08 April 2013 - 02:42 PM

Thanks for the advice!  I'm going to find free replacements for the assets used to develop the projects initially.

In Topic: Learn OpenGL and Direct3D at the same time

14 January 2013 - 04:39 PM

Your ability to do much in either API depends on your domain knowledge (3D graphics) and your overall programming level.  If you already know a lot about computers processing 3D graphics, and have used large and complex APIs before, then learning both APIs at the same time will probably not be a difficult task.  If you're a beginner at either, and certainly if you're just beginning both, don't try to learn both at the same time, because learning one will be enough a challenge.

In Topic: DirectX Button Limit

27 September 2011 - 08:06 AM

Either I asked a really dumb question, or one that no one knows the answer to - a response indicating either one would be appreciated =)

I did further Googling and ran into a post on a Unity forum which said that Microsoft's HID interface limits the number of buttons to 32. Though it wouldn't limit joysticks that might actually use another interface (gameport?), for all intensive purposes, I'd accept that as a show stopper and a reason for hardware manufacturers and software implementers to consider it a hard limit. I'm not 100% sold on the post until I find more concrete information because it seems awfully short sighted so I'd like to see it written in some official document or find more secondary sources saying the same thing.

In Topic: [Direct3D11] Problem Shutting Down Fullscreen

31 January 2011 - 11:40 AM

Your shutdown messages give the best clue for the investigation. The only thing you need to worry about are external reference counts on D3D11 objects. Internal references are managed by D3D and won't cause leaks. The counts you see for internal references are for default state objects that are maintained by D3D. From the table that was printed out it shows that the only outstanding external reference you still have is for a device. It doesn't appear to me that the leaked device reference is in the code you pasted here.

Thanks a lot for that information! I thought things were the other way around with references. I may have resolved the problem last night after I added a call (or 2) to ImmediateDeviceContext::ClearState() in my shutdown sequence and got the number of live objects to lower than what I posted here when it occurs. I have to go home and test before I find out if all ExtRefs were 0 though.

In Topic: Multi-texturing via blending using a multi-pass technique

31 January 2011 - 11:09 AM

This is a topic I recently gained and understanding of so I'll take a whack and trying to explain it briefly and in very simple terms. Multi-pass rendering is like layering sheets of translucent paper on top of one another to compose a final image. When you lay down each sheet of paper (pass), you are adding a new component of information that wasn't previously there.

For example, if you wanted to render a basketball you would have a single ball with a position and orientation. One pass (sheet) could show the ball with a basic orange color. The second pass(sheet) shows the same ball but with only it's black line pattern (all other information is transparent). put the second sheet on top of the first, and you'll see a ball with both the orange color and the black line pattern.

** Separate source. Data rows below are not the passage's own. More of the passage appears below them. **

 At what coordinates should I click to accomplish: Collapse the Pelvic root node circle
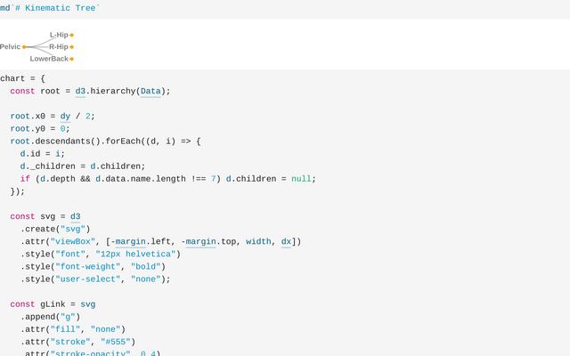point(24,47)
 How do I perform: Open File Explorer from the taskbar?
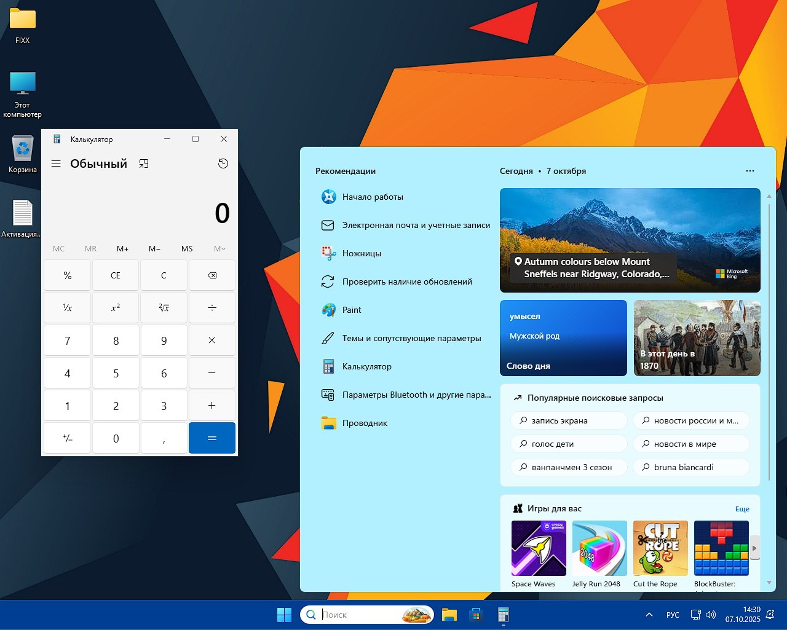pos(449,615)
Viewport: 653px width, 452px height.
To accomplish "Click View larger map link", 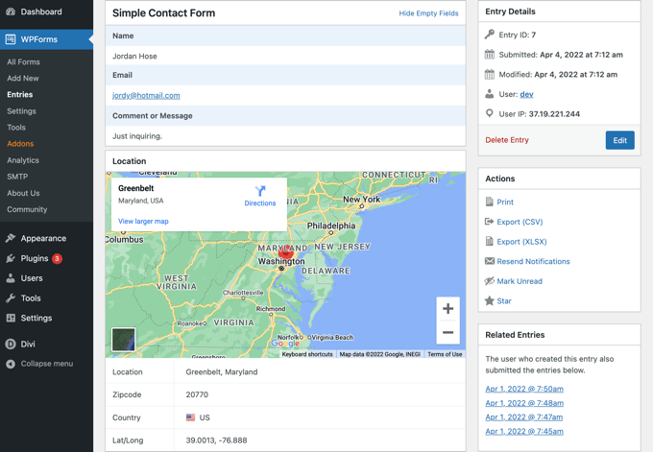I will tap(143, 222).
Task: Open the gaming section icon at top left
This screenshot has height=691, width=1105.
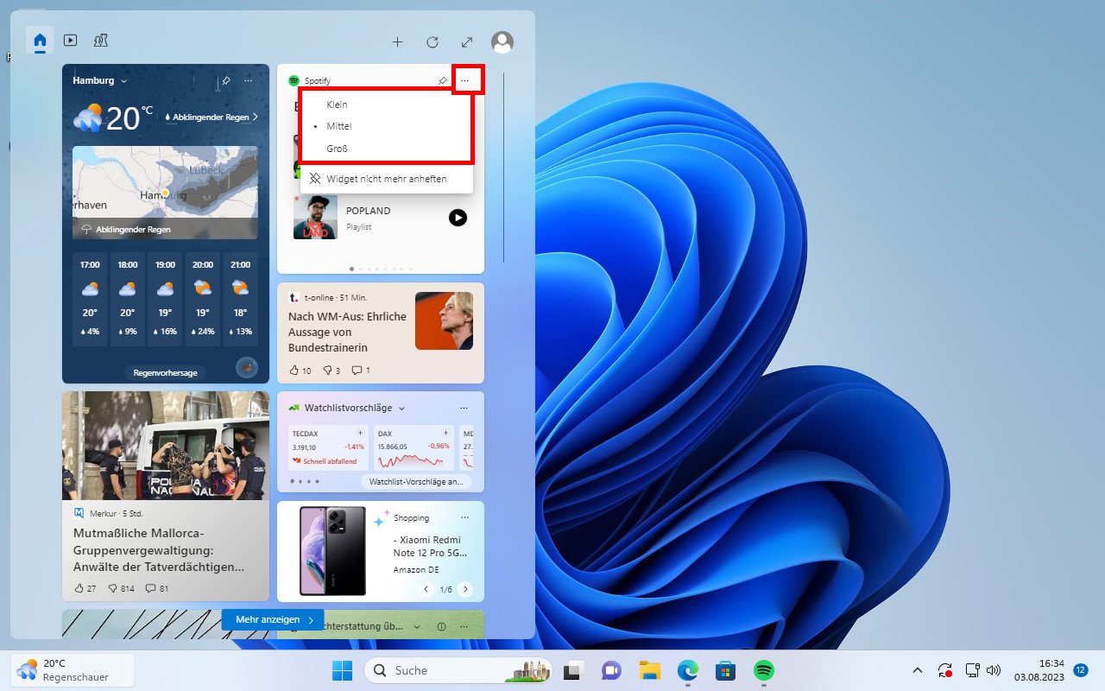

With multipass rendering, there generally isn't a need to explicitly share information between passes because the shared information is the geometry that was re-rendered. With the earlier example, that was the ball's position and orientation on the sheets of paper. As long as that information stays the same for each pass, the two images overlay on top of each other appropriately. Keep in mind that this is only basic multi-pass rendering and I wouldn't be surprised if there are techniques that require more complex information to be shared between passes.

Taking things back to the technical side. Imagine drawing a sphere with two textures. One texture is the orange color, the other is the black line pattern. Your geometry stays the same for both draw calls. Before drawing the first pass, you set the single texture to the basic orange color. Draw the ball. Then you set some sort of blending operation to compose the current image already drawn to the one you're about to draw. Then you set the texture to black line pattern. Then you draw the same geometry for the ball again.